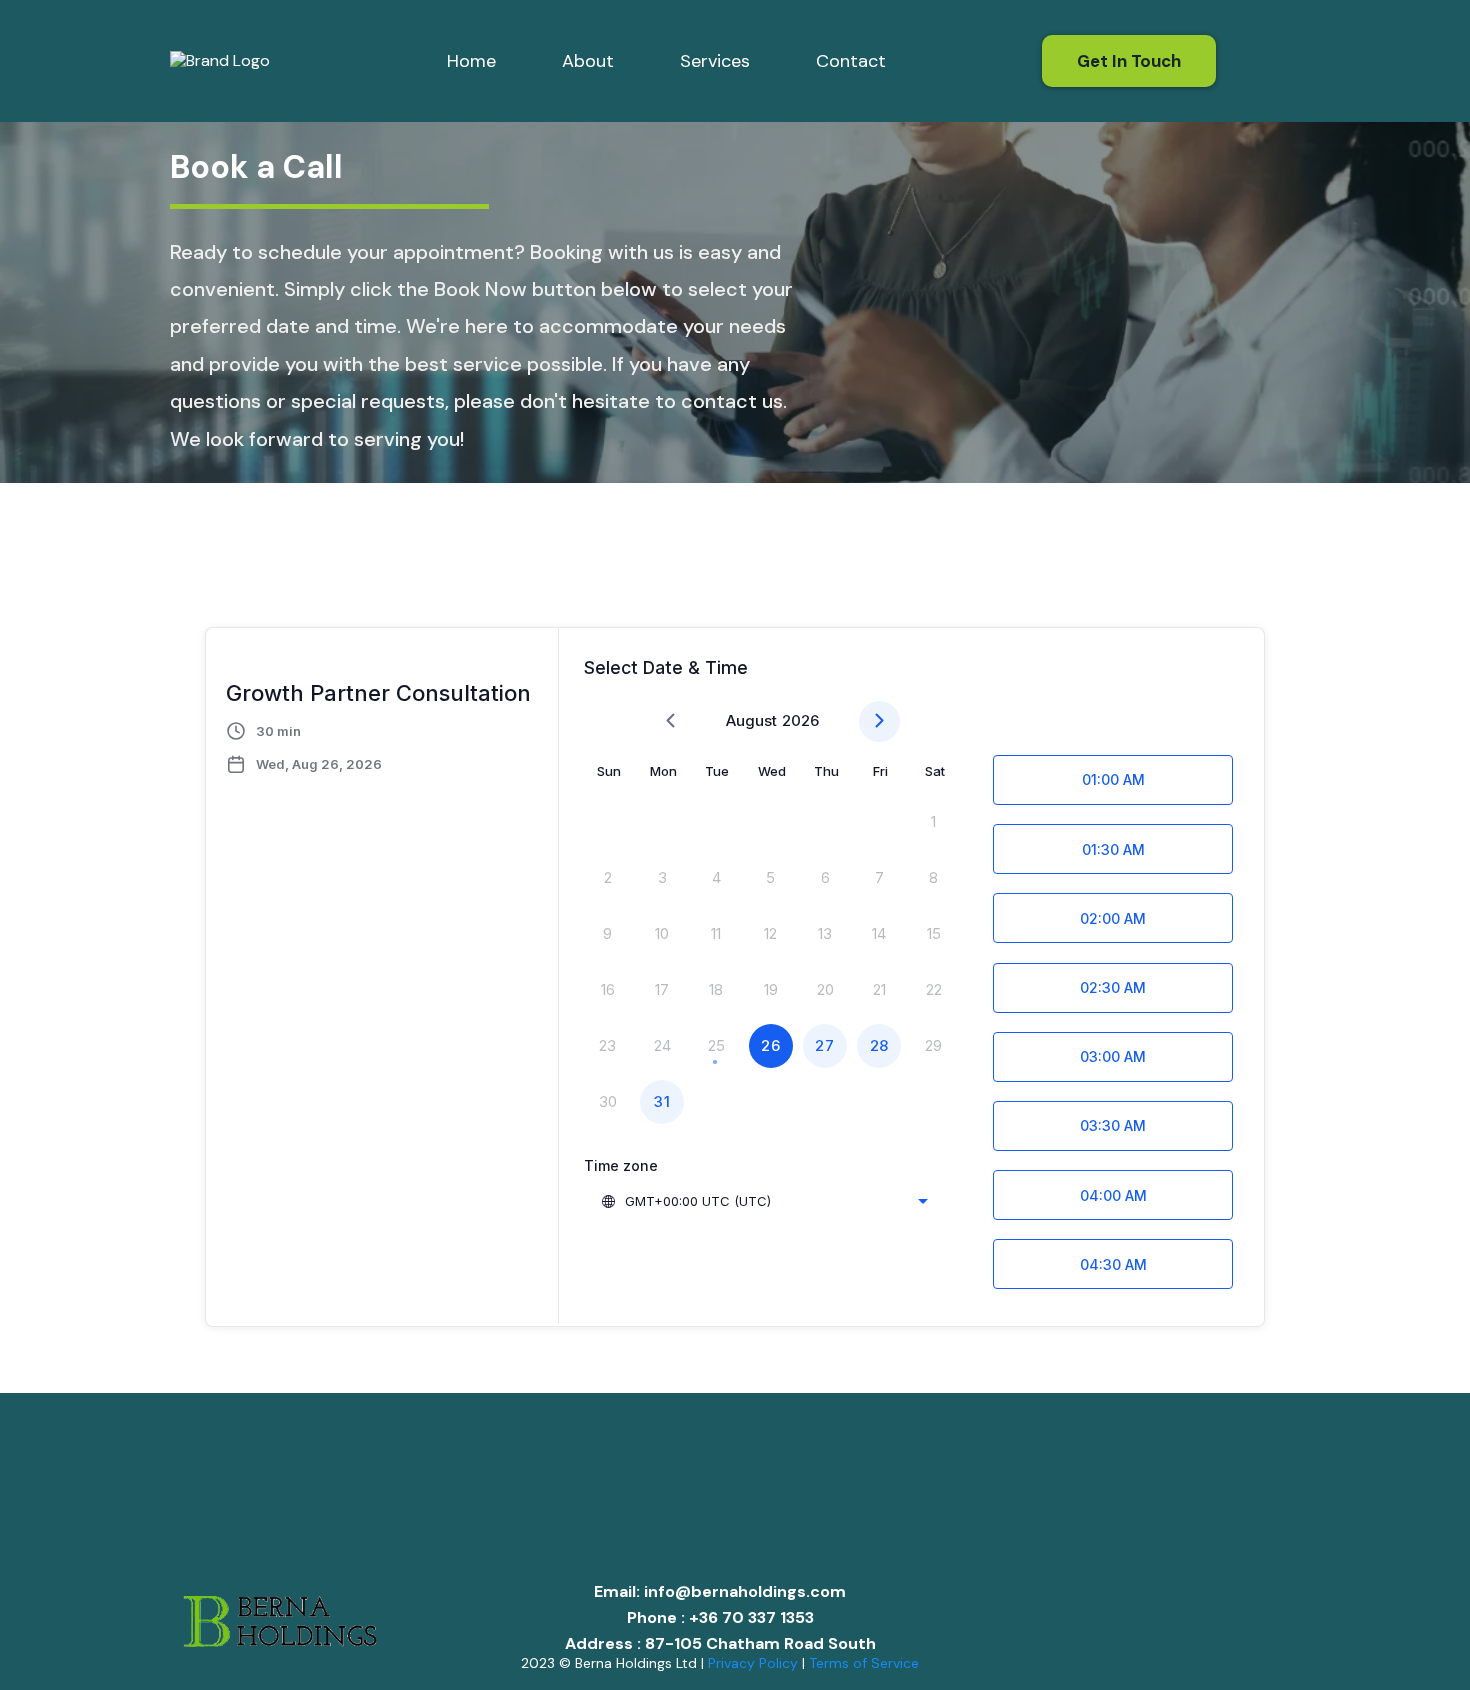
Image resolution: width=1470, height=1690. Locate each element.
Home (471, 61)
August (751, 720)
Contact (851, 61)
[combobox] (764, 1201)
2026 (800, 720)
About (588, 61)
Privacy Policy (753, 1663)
-*-*-
*Task statement*: Using the material above, return every line exactly as it appears, minus the pictures.

*Response area*:
Image resolution: width=1470, height=1690. Locate each element.
Home (471, 61)
August (751, 720)
Contact (851, 61)
[combobox] (764, 1201)
2026 (800, 720)
About (588, 61)
Privacy Policy (753, 1663)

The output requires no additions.